The problem
Using the records below, write out again exactly the lines that begin at the line containing "[TÚI CHO ĂN" and end at the line containing "Kontakt (298, 911)", and no other lines.

(Extracted records)
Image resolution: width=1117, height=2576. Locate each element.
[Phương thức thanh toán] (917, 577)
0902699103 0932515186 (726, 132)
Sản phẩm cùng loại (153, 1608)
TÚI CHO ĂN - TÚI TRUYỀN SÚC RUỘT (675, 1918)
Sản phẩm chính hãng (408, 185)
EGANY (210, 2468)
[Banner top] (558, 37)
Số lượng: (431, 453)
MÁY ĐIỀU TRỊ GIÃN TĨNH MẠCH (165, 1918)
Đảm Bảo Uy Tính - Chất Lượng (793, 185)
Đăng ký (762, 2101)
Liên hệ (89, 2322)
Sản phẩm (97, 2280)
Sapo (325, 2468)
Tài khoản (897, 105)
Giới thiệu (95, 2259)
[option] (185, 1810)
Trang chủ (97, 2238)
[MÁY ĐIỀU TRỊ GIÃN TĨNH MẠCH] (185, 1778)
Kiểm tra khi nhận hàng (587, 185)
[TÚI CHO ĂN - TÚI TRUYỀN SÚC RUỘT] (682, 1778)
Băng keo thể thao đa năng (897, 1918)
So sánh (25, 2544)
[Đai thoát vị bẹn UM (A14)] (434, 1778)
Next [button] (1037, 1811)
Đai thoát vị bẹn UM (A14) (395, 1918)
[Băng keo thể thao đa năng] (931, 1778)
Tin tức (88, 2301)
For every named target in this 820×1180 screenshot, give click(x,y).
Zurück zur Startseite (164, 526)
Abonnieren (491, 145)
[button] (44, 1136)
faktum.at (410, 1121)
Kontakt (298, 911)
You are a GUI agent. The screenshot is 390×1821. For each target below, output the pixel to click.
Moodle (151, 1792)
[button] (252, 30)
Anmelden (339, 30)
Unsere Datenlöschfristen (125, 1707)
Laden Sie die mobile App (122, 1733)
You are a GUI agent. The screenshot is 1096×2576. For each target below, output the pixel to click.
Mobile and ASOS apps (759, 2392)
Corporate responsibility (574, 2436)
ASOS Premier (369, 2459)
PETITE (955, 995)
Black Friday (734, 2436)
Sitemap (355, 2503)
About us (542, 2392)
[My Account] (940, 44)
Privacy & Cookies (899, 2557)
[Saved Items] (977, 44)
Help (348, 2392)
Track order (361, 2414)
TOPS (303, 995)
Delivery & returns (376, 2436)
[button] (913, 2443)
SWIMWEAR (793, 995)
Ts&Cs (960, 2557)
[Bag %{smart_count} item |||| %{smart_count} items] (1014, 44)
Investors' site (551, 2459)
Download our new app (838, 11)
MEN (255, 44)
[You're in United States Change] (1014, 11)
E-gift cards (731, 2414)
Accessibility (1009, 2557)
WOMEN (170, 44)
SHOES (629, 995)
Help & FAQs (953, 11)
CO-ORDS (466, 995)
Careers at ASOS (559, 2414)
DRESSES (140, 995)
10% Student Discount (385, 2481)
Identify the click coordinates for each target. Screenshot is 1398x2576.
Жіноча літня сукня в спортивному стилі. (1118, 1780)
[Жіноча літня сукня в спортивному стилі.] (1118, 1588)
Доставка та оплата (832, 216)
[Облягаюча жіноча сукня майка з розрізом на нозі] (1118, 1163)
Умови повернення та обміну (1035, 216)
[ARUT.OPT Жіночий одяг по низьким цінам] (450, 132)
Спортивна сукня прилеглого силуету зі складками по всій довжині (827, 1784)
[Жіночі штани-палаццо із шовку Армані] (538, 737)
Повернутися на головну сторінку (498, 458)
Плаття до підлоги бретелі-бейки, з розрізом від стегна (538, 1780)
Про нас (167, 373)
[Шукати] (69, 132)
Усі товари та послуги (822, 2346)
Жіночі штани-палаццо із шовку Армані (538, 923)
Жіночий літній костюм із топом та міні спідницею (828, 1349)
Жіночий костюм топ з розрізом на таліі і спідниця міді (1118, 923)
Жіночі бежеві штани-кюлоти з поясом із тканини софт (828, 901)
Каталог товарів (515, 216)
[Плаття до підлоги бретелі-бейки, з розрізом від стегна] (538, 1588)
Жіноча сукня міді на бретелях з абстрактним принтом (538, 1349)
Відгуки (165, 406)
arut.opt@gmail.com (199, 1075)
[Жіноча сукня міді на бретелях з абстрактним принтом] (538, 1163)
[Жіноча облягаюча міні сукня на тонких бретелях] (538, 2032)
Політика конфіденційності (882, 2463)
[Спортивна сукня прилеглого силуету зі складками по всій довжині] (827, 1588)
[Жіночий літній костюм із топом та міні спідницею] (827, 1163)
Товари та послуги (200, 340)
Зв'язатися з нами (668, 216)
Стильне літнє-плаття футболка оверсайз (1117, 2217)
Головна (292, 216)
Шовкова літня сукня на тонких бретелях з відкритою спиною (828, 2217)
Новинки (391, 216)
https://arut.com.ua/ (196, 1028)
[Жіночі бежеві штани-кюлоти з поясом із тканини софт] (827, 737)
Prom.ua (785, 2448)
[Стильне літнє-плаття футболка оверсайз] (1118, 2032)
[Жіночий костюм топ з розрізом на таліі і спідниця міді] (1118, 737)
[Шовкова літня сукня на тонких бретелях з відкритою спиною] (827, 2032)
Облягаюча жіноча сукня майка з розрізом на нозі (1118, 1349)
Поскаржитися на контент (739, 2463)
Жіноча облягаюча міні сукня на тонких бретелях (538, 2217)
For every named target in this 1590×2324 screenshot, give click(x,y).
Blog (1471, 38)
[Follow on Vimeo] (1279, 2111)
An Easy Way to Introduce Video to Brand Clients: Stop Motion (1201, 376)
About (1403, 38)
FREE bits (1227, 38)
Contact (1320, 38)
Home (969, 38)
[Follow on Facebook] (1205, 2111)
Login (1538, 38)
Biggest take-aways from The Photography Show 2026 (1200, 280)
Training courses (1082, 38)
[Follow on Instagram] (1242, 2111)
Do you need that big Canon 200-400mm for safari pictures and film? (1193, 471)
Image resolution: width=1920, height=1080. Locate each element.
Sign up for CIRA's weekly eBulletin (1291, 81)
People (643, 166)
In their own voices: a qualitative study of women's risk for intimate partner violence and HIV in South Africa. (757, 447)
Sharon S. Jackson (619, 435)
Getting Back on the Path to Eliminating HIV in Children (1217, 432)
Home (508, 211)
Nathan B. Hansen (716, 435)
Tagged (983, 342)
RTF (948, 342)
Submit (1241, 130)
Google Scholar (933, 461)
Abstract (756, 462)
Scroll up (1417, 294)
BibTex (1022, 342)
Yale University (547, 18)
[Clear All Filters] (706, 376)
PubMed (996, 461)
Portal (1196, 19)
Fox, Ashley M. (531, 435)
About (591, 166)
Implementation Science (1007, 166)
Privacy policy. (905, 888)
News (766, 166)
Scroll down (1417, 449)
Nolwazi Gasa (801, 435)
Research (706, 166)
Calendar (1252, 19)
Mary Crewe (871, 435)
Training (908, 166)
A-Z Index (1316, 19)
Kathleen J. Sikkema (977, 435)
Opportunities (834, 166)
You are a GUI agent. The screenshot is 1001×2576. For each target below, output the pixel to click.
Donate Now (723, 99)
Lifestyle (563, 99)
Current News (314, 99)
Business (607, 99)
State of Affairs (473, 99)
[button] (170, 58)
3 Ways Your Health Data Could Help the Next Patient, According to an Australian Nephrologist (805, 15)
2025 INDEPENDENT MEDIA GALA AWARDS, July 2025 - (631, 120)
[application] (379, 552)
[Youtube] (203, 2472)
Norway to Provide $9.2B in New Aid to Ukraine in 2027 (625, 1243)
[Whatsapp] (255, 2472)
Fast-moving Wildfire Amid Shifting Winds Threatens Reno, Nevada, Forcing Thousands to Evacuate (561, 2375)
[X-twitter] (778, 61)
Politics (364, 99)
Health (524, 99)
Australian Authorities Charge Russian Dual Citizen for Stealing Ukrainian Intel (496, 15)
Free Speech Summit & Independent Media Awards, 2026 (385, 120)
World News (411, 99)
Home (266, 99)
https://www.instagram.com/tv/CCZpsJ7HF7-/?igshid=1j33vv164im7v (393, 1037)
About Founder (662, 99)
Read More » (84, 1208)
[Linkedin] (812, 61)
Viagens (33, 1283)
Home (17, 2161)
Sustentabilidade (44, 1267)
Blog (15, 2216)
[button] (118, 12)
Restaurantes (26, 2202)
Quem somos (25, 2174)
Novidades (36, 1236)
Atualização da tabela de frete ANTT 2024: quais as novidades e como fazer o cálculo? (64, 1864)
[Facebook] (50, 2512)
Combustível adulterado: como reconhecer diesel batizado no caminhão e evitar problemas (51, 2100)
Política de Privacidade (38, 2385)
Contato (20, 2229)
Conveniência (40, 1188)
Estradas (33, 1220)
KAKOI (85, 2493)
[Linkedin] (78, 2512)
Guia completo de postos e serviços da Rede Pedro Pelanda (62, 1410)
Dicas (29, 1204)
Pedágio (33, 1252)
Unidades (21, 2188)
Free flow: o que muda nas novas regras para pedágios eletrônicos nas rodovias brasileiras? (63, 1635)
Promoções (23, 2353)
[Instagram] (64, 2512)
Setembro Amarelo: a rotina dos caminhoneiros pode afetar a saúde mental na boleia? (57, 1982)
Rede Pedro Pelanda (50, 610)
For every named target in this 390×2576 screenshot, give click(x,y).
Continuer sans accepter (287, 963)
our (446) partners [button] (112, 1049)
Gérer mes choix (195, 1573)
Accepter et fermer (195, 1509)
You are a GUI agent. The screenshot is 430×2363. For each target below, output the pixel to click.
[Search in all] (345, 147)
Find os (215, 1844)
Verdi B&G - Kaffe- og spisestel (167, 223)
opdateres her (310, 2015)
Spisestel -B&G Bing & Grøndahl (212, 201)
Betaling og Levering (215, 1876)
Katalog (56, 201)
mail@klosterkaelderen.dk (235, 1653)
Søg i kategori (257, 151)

Response
[TÚI CHO ĂN - TÚI TRUYỀN SÚC RUỘT] (682, 1778)
Băng keo thể thao đa năng (897, 1918)
So sánh (25, 2544)
[Đai thoát vị bẹn UM (A14)] (434, 1778)
Next [button] (1037, 1811)
Đai thoát vị bẹn UM (A14) (395, 1918)
[Băng keo thể thao đa năng] (931, 1778)
Tin tức (88, 2301)
For every named target in this 820×1180 screenshot, give click(x,y).
Zurück zur Startseite (164, 526)
Abonnieren (491, 145)
[button] (44, 1136)
faktum.at (410, 1121)
Kontakt (298, 911)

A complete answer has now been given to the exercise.